Pixel coordinate grounding data:
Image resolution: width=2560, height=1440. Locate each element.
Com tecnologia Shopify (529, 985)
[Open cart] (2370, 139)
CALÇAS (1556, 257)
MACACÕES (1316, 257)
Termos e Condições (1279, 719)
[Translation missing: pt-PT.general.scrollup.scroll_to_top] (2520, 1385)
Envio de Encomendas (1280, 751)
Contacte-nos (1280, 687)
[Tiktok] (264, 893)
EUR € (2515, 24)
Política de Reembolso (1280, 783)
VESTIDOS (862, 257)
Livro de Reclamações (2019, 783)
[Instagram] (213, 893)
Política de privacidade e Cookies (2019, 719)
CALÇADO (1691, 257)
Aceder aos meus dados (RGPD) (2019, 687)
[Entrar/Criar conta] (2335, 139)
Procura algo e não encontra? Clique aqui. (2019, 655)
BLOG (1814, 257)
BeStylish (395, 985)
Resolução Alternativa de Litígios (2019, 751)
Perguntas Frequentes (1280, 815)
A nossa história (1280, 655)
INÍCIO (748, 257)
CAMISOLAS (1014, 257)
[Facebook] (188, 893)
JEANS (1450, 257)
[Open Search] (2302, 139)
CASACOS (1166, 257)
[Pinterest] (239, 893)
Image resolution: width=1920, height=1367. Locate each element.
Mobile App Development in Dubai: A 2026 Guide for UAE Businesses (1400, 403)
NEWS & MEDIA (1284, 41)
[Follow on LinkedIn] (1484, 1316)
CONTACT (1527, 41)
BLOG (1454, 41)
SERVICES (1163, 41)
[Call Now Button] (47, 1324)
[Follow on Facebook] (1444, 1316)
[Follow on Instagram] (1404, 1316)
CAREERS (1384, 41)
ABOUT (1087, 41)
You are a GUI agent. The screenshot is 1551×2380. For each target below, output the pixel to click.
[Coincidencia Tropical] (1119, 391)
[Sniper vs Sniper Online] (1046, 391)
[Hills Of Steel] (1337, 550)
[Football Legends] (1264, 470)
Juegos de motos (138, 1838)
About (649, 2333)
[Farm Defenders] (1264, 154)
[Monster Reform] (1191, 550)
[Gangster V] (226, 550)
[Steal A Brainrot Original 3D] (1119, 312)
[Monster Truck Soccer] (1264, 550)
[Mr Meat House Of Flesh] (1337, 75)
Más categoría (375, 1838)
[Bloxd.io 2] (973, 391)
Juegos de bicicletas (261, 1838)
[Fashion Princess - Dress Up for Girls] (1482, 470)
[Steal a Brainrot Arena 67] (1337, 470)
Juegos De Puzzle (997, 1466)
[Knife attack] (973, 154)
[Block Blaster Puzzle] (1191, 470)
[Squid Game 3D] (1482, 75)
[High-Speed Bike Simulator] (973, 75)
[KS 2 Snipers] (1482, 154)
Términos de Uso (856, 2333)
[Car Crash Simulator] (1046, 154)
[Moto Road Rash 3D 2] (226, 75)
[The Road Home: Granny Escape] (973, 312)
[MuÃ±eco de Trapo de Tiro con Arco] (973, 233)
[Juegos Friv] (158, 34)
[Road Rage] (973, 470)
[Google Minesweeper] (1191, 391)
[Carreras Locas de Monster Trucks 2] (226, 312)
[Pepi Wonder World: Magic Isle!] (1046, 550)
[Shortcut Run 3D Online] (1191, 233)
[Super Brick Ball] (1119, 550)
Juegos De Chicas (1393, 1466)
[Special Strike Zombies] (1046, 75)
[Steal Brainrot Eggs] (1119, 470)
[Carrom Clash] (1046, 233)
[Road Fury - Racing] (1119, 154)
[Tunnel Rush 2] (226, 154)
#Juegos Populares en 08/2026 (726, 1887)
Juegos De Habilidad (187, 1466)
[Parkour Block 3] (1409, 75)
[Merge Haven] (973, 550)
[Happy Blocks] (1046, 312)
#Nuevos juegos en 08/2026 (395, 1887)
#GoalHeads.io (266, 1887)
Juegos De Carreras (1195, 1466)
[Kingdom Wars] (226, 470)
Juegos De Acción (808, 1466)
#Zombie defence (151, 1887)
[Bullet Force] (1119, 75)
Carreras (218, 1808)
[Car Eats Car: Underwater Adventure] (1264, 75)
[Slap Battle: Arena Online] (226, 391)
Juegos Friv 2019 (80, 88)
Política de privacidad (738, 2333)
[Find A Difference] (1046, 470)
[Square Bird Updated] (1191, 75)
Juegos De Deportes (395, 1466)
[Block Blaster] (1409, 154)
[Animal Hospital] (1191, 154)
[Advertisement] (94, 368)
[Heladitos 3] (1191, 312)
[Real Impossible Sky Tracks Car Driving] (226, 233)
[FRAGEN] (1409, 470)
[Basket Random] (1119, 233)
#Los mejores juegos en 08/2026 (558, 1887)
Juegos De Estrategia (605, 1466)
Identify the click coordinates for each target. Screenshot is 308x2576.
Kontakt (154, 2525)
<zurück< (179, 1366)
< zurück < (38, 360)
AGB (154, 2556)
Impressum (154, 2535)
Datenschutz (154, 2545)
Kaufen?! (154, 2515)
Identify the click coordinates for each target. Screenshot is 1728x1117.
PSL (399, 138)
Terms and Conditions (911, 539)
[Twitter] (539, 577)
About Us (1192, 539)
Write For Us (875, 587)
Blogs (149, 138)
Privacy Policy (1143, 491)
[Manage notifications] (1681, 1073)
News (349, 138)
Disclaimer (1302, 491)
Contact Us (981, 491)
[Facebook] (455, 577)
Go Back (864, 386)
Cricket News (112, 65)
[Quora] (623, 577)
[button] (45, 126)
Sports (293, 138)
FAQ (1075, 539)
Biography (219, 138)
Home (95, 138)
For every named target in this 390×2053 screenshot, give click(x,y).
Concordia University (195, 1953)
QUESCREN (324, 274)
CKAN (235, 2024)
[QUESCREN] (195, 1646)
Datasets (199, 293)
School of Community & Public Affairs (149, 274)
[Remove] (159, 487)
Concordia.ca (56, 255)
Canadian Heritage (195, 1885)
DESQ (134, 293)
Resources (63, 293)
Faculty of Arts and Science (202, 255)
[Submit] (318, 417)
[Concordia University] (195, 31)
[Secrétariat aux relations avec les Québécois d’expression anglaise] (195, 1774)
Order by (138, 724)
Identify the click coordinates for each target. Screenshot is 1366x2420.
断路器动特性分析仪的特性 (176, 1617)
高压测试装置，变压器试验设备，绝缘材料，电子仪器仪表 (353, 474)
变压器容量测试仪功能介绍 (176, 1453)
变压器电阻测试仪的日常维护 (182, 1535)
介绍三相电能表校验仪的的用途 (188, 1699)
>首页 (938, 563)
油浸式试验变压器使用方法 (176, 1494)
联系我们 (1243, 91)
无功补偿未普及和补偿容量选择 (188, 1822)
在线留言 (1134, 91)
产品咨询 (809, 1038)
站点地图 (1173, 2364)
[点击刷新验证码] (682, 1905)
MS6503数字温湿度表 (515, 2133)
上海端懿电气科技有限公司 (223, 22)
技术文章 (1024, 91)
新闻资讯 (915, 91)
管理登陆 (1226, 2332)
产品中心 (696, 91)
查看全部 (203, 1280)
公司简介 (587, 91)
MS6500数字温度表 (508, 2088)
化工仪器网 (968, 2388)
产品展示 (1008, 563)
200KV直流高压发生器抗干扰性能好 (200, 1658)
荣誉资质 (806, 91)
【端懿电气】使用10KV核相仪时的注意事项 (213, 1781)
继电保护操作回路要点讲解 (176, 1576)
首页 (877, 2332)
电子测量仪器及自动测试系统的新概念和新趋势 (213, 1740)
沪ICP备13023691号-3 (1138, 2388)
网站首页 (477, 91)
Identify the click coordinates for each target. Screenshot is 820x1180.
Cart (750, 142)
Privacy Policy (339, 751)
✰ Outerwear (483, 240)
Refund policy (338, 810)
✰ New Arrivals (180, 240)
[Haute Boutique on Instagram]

Exercise description: The line with "[button] (45, 126)" and all the lines after it in the records above are to be output exactly, with nothing added.

Answer space:
[button] (45, 126)
Sports (293, 138)
FAQ (1075, 539)
Biography (219, 138)
Home (95, 138)
For every named target in this 390×2053 screenshot, give click(x,y).
Concordia University (195, 1953)
QUESCREN (324, 274)
CKAN (235, 2024)
[QUESCREN] (195, 1646)
Datasets (199, 293)
School of Community & Public Affairs (149, 274)
[Remove] (159, 487)
Concordia.ca (56, 255)
Canadian Heritage (195, 1885)
DESQ (134, 293)
Resources (63, 293)
Faculty of Arts and Science (202, 255)
[Submit] (318, 417)
[Concordia University] (195, 31)
[Secrétariat aux relations avec les Québécois d’expression anglaise] (195, 1774)
Order by (138, 724)
Identify the click coordinates for each target. Screenshot is 1366x2420.
断路器动特性分析仪的特性 (176, 1617)
高压测试装置，变压器试验设备，绝缘材料，电子仪器仪表 (353, 474)
变压器容量测试仪功能介绍 (176, 1453)
变压器电阻测试仪的日常维护 (182, 1535)
介绍三相电能表校验仪的的用途 (188, 1699)
>首页 (938, 563)
油浸式试验变压器使用方法 (176, 1494)
联系我们 (1243, 91)
无功补偿未普及和补偿容量选择 (188, 1822)
在线留言 (1134, 91)
产品咨询 (809, 1038)
站点地图 (1173, 2364)
[点击刷新验证码] (682, 1905)
MS6503数字温湿度表 (515, 2133)
上海端懿电气科技有限公司 (223, 22)
技术文章 (1024, 91)
新闻资讯 (915, 91)
管理登陆 (1226, 2332)
产品中心 (696, 91)
查看全部 (203, 1280)
公司简介 (587, 91)
MS6500数字温度表 (508, 2088)
化工仪器网 (968, 2388)
产品展示 (1008, 563)
200KV直流高压发生器抗干扰性能好 (200, 1658)
荣誉资质 (806, 91)
【端懿电气】使用10KV核相仪时的注意事项 (213, 1781)
继电保护操作回路要点讲解 (176, 1576)
首页 (877, 2332)
电子测量仪器及自动测试系统的新概念和新趋势 (213, 1740)
沪ICP备13023691号-3 (1138, 2388)
网站首页 (477, 91)
Identify the click coordinates for each target. Screenshot is 820x1180.
Cart (750, 142)
Privacy Policy (339, 751)
✰ Outerwear (483, 240)
Refund policy (338, 810)
✰ New Arrivals (180, 240)
[Haute Boutique on Instagram]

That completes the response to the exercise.